Another member of the HER family that is of interest for cancer therapy is HER1 (or EGFR) but due to substantial expression in healthy tissues, targeted therapies may lead to severe side-effects. One possible solution to this is taking advantage of the distinct milieu of the tumour microenvironment to design EGFR-targeting drugs that become conditionally activated at the tumour site, but not in normal tissues, with the aim of drastically reducing systemic toxicity. We have generated an affibody molecule with anti-idiotypic binding specificity for a previously generated EGFR-binding affibody molecule, which we used to construct an affibody-based prodrug. We were able to show that, in a proof-of-concept format, this anti-idiotypic masking domain was able to block the binding to EGFR until removed by protease-mediated cleavage. We subsequently developed and characterized a more refined version of this prodrug, which we call a pro-affibody, and could show that activation by cancer-associated proteases confers binding to EGFR-expressing cancer cells and enables conditional cytotoxic payload delivery in vitro. The pro-affibody was further evaluated in vivo using tumour-bearing mice to investigate the feasibility for masked uptake in healthy tissues while retaining binding-activity in tumours.
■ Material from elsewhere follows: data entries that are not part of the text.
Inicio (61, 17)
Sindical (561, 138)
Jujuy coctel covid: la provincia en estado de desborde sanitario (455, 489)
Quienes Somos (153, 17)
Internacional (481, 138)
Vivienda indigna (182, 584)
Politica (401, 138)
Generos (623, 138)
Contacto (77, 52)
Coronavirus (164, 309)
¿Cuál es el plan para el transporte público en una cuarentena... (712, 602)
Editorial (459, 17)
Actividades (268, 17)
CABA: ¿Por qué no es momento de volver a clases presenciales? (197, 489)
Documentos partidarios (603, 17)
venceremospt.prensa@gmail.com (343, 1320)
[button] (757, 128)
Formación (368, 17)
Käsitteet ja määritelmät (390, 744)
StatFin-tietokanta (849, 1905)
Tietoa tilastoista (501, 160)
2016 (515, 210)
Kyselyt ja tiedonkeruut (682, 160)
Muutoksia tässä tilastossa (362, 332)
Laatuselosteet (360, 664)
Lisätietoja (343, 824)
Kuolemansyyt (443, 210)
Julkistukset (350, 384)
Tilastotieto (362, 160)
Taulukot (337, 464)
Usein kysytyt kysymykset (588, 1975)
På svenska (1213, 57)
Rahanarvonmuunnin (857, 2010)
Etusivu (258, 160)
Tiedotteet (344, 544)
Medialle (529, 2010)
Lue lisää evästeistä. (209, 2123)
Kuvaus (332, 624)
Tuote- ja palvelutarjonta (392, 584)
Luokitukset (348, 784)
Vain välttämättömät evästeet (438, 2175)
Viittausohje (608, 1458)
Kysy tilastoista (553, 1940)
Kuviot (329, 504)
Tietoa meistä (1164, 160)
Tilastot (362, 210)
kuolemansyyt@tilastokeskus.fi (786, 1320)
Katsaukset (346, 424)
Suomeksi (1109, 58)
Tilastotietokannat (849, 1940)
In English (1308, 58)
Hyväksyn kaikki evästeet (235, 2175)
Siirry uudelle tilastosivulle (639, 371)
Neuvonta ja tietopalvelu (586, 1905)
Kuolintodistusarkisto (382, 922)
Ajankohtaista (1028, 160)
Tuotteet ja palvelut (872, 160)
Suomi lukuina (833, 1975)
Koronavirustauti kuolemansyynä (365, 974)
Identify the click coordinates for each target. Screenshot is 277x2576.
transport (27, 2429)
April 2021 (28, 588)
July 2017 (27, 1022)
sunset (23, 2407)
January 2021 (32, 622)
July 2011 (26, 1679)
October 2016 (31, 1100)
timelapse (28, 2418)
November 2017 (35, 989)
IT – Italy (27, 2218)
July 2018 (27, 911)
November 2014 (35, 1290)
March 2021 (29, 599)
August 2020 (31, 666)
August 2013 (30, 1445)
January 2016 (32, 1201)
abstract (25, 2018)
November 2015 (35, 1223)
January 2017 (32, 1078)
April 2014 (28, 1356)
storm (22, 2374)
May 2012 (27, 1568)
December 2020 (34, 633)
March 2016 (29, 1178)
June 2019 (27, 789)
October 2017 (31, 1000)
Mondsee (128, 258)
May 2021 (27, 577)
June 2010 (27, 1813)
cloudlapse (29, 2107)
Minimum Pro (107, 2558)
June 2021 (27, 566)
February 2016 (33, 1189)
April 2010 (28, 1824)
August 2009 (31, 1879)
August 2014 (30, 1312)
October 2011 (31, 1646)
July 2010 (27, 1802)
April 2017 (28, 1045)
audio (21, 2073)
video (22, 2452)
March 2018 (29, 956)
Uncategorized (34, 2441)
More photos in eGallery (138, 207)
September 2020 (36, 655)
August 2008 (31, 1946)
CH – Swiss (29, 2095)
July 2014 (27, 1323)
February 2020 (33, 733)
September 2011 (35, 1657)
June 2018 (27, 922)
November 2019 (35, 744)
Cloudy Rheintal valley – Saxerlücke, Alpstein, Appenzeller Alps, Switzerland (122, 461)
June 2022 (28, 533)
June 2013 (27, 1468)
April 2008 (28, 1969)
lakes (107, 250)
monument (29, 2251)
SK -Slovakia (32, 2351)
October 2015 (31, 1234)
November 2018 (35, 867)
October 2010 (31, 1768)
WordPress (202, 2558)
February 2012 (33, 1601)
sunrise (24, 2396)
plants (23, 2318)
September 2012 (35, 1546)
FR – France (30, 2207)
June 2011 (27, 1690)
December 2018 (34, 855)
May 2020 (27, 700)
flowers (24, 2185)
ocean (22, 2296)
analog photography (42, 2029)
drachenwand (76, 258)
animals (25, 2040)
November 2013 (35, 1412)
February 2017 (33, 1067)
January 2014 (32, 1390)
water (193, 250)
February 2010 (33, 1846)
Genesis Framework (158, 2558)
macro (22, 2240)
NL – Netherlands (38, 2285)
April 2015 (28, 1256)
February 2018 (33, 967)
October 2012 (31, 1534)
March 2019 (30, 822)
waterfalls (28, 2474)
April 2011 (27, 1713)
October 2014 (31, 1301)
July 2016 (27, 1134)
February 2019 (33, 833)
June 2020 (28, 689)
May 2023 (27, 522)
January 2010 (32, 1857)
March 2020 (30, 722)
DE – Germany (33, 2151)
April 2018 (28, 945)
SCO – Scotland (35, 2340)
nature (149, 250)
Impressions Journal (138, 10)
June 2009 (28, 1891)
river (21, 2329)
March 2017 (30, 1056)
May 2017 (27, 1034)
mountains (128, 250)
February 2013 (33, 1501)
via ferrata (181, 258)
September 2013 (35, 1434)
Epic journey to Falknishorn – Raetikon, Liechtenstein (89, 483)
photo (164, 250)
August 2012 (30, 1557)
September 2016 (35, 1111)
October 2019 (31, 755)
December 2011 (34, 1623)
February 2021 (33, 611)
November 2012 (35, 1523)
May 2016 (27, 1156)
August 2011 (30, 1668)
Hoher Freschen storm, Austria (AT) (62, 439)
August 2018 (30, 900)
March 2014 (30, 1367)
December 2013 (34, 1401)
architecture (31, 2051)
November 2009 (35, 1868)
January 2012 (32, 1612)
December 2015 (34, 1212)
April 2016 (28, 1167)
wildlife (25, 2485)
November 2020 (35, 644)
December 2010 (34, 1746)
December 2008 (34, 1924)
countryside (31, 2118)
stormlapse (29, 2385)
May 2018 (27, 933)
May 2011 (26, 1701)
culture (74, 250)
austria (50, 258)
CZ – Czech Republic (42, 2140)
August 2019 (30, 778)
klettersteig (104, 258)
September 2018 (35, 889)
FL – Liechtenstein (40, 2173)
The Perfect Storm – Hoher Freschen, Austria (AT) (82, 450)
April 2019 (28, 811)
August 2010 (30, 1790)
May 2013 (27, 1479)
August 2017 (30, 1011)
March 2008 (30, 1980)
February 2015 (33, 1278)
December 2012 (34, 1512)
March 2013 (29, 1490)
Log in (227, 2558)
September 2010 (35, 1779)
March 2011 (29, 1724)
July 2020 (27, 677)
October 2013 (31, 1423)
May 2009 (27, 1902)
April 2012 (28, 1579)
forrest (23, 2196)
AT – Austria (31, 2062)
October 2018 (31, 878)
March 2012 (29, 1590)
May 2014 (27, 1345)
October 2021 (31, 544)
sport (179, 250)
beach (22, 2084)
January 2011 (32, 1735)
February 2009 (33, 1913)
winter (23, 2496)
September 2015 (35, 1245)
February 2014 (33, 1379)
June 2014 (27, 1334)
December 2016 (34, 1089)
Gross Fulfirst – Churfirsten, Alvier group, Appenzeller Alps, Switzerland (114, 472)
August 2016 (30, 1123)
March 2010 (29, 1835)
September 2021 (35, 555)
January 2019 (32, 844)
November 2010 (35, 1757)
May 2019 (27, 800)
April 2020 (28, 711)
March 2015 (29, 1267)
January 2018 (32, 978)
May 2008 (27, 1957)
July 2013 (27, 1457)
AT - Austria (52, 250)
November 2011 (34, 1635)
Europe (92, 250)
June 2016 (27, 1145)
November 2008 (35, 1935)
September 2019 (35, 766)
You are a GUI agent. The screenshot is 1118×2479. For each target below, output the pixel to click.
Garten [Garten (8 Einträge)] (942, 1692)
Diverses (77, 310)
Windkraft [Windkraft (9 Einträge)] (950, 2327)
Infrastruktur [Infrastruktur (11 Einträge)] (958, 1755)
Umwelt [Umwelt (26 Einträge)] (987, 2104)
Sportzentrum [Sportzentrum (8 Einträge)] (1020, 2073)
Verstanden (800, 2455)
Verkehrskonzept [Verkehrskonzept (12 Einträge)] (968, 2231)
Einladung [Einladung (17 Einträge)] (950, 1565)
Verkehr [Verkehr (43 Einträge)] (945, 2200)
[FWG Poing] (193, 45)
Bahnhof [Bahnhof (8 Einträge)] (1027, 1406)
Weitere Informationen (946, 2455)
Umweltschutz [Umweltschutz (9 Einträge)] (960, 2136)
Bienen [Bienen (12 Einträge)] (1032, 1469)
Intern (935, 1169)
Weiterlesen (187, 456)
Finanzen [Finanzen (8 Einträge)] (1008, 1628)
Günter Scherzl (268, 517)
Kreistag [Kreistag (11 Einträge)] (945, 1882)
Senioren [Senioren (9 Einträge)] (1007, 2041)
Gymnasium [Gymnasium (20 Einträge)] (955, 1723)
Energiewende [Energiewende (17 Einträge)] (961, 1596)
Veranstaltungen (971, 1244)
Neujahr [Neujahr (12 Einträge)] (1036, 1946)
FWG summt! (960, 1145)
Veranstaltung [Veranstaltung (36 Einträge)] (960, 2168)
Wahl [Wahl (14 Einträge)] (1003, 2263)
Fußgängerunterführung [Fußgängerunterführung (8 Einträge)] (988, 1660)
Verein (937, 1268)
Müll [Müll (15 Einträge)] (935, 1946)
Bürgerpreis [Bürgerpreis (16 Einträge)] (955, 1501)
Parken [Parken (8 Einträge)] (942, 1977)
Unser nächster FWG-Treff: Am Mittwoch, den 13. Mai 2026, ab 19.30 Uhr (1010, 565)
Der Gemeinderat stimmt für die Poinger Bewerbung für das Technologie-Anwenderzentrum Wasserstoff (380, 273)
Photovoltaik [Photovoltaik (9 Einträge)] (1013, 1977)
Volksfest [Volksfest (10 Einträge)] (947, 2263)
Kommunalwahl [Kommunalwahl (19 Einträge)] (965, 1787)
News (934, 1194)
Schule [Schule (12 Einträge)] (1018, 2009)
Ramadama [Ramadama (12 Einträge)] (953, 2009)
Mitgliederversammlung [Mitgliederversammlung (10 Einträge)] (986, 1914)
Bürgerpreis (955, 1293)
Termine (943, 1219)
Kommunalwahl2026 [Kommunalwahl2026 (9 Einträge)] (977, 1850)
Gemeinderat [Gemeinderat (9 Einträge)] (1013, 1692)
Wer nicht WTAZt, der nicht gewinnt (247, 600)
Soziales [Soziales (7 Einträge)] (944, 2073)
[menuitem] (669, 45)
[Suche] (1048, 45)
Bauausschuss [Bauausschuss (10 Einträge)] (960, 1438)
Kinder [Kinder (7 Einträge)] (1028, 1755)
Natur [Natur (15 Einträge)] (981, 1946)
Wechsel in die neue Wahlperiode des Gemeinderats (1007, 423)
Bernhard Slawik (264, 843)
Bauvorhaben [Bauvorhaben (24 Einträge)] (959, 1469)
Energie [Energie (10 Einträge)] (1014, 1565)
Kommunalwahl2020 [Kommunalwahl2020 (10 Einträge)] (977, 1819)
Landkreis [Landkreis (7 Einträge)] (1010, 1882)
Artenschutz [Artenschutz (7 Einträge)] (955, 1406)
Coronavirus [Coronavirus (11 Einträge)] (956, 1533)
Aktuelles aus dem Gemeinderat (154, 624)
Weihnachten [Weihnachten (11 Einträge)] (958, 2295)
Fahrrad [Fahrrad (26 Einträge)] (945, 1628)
We observed a substantial reduction in EGFR-specific liver uptake compared to a control construct without a masking domain, and a strong indication of protease-mediated EGFR-binding in tumours. 

In conclusion, the experimental work presented in this thesis provides a rationale for designing effective affibody-based cancer therapeutics and diagnostics with different targeting strategies and demonstrates the potential of such drugs from preclinical in vivo data.